96 percent of containers bringing import goods return empty

August 2, 2017 09:55 AM Ritesh Tripathi


BIRGUNJ, Aug 1: More than 96 percent of containers that enter Nepal carrying third-country imports from Indian port have been returning to India empty for the past 13 years as they do not get goods for the return leg.

As Nepal’s export to third countries is very low, Nepal is sending containers empty. According to Inland Container Depot (ICD) in Sirsiya of Birgunj, of the 100 containers bringing import country goods to Nepal, only four containers return with exportable goods.

A total of 33,196 containers brought import goods to Nepal in Fiscal Year 2016/17. Of them, only 1,254 containers returned with country’s export goods, according to the office. A total of 31,942 containers, which is 96.22 percent of the total containers, returned empty.

The situation has remained more or less the same since the ICD in Sirsiya came into operation in 2004/2005. Of the 237,397 containers that brought import goods to the Sirsiya ICD in the past 13 years, only 8,638 containers carried back Nepal’s exports to the Indian port, according to officials of the ICD in Sirsiya.

Bishnukant Chaudhary, CEO of Himalayan Terminals which operates the ICD, said the number of containers has been increasing with each passing year, reflecting the country’s rising imports. “As containers have to return empty, we are forced to pay for their return journey as well,” Pradip Kedia, former president of Birgunj Chamber of Commerce and Industries (BCCI), told Republica. “As shipping company would not want to face deficit by transporting containers to Nepal, we persuade them by promising to pay for the return journey as well.” 

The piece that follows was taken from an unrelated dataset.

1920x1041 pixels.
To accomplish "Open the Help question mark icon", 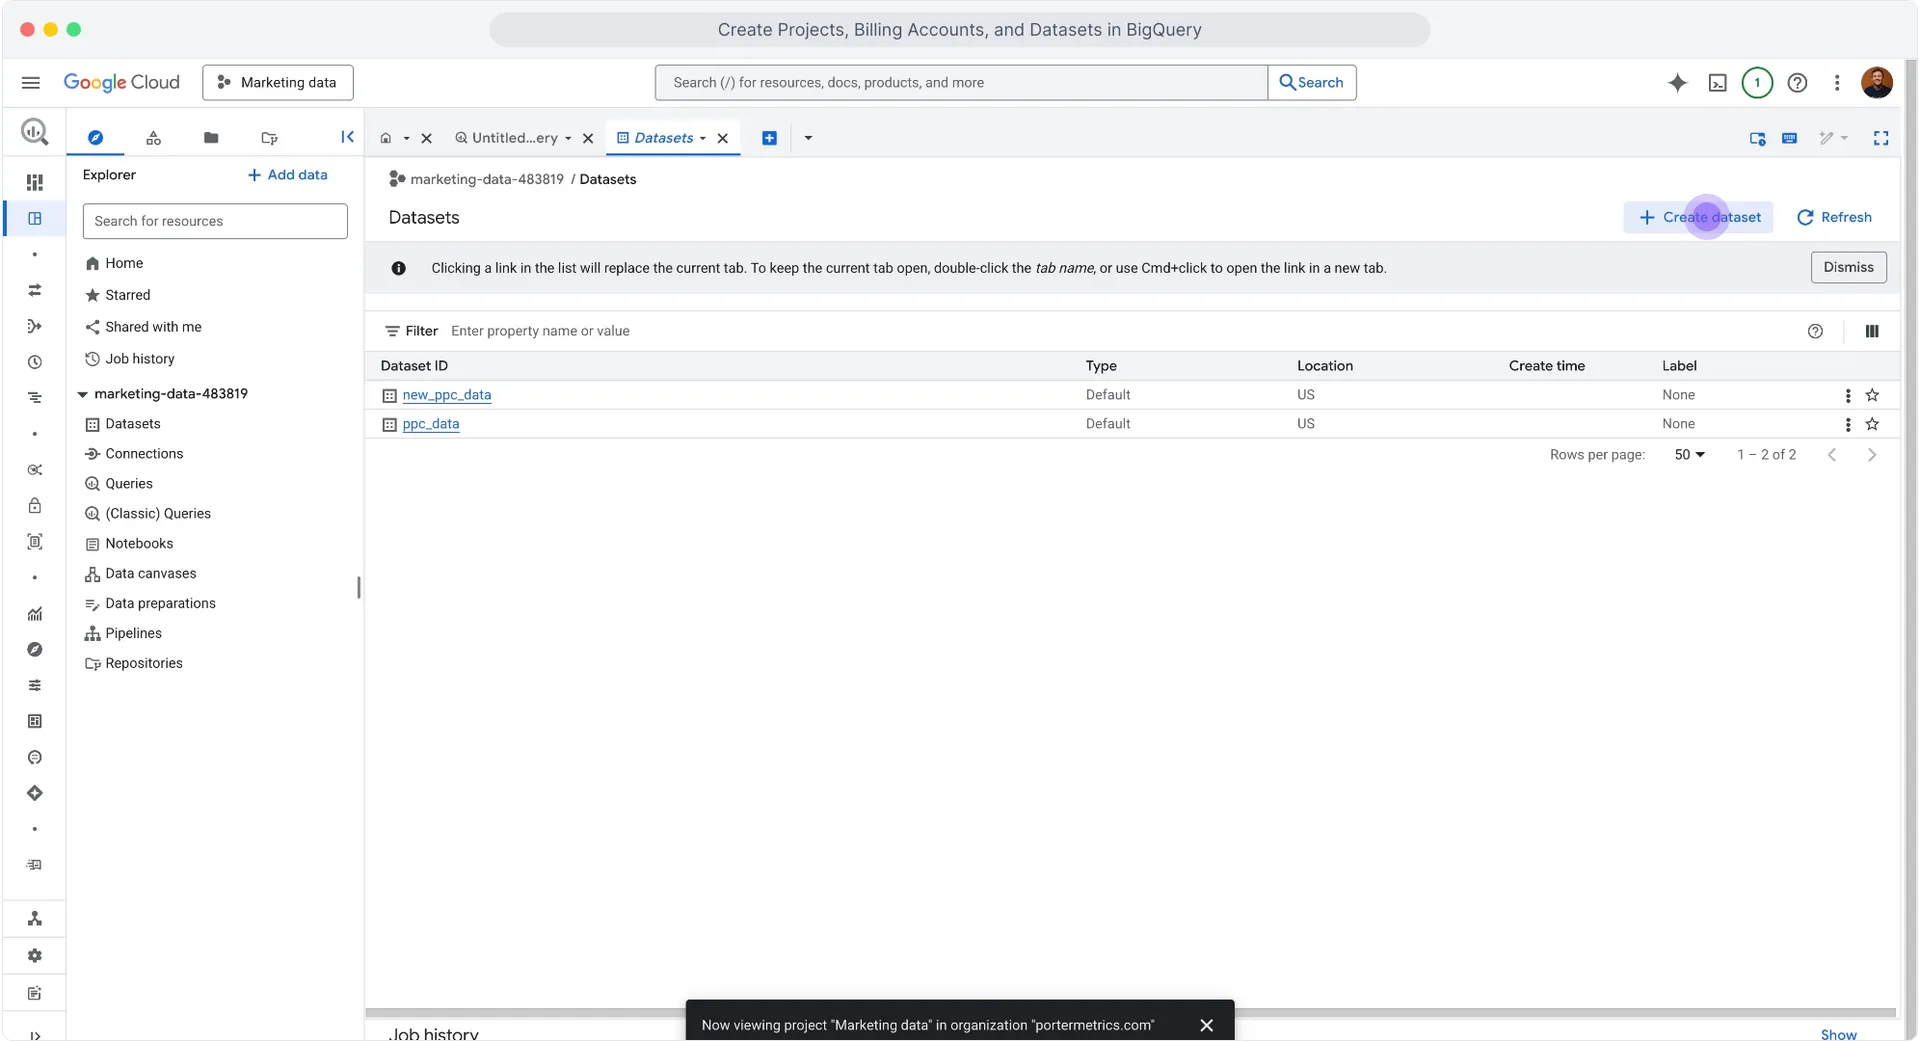I will coord(1798,83).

Chaudhary also said that shipping company charges importers for two-way journey because they know that most of the containers will not get cargo while returning. 

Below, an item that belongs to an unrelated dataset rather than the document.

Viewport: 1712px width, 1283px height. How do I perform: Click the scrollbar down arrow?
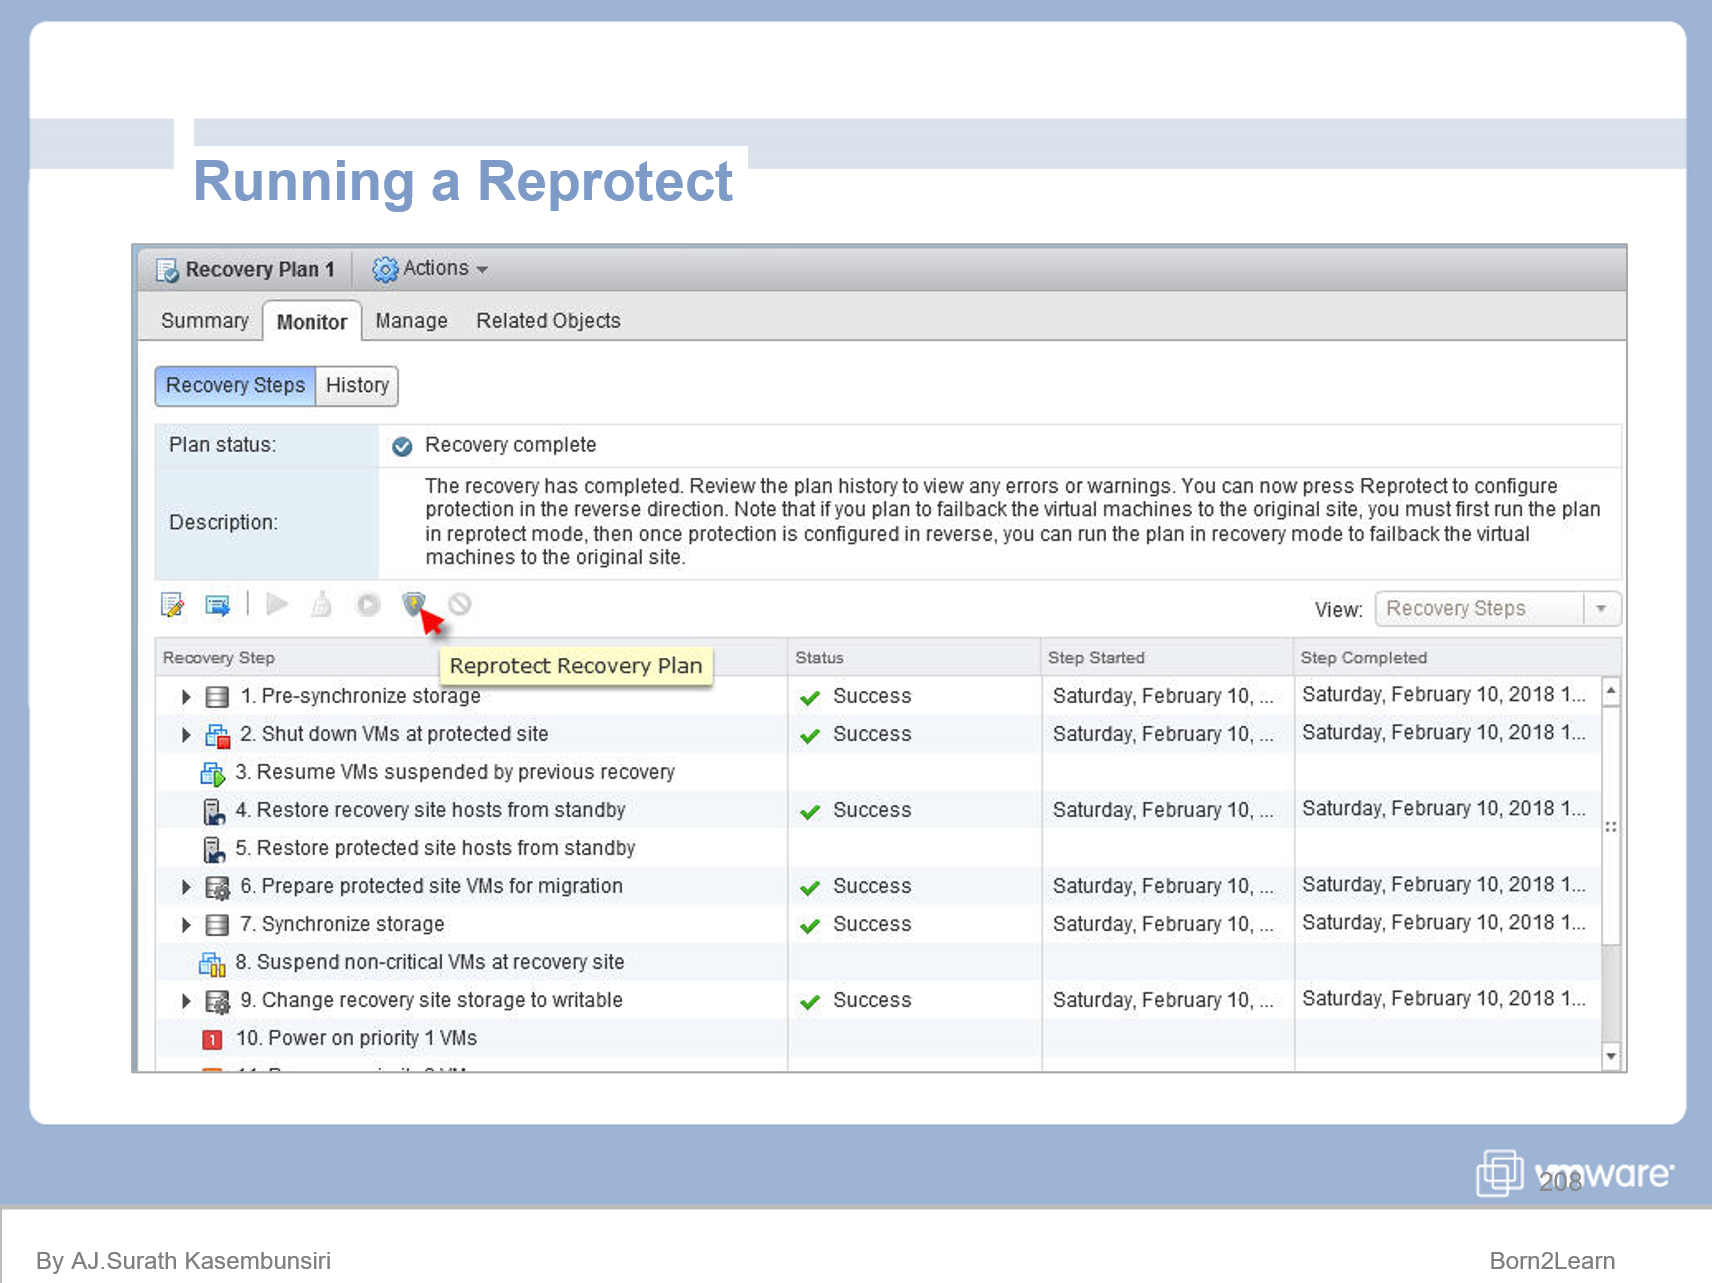pyautogui.click(x=1611, y=1055)
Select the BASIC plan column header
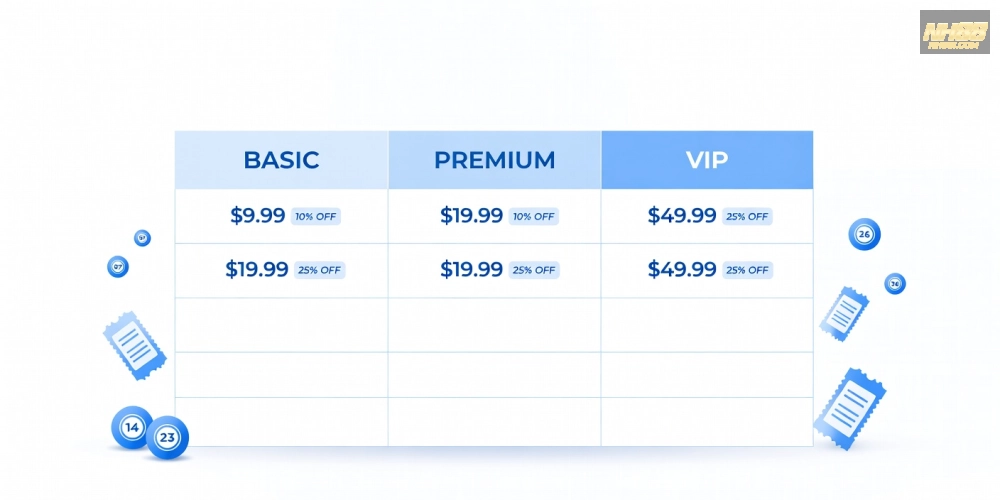This screenshot has width=1000, height=500. tap(281, 160)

Om Prakash Sharma, president of BCCI, said their import cost could go down if there is rise in exports. “This is happening because the government has not taken any initiative to increase exports,” he added.

Nepal mostly imports goods like plastic mulch, iron, chemical fertilizers, plastic goods, spices, liquor, several kinds of beans, soft drinks, betel nuts, machineries, lubricant, cosmetics, tea, coffee, cold drinks, sugar, carpet, paper, chemical, aluminum and industrial raw materials from foreign containers. It exports limited products like juice, jam, toothpastes and handicrafts, among others.

Meanwhile, number of containers bringing import goods to Sirsiya ICD increased by 14 percent to 33,196 in 2016/17. In the 2015/16, 20,188 containers had brought import goods to Nepal from the Indian ports. To bring containers from Indian ports, the Sirsiya ICD used 383 racks in 2016/16. Each rack contains 90 containers (20 ft). 

Meanwhile, one rack of containers brought import goods from Visakhapatnam Port of Andhra Pradesh in the last fiscal year. India and Nepal have agreed the port as an alternative to the Kolkata port.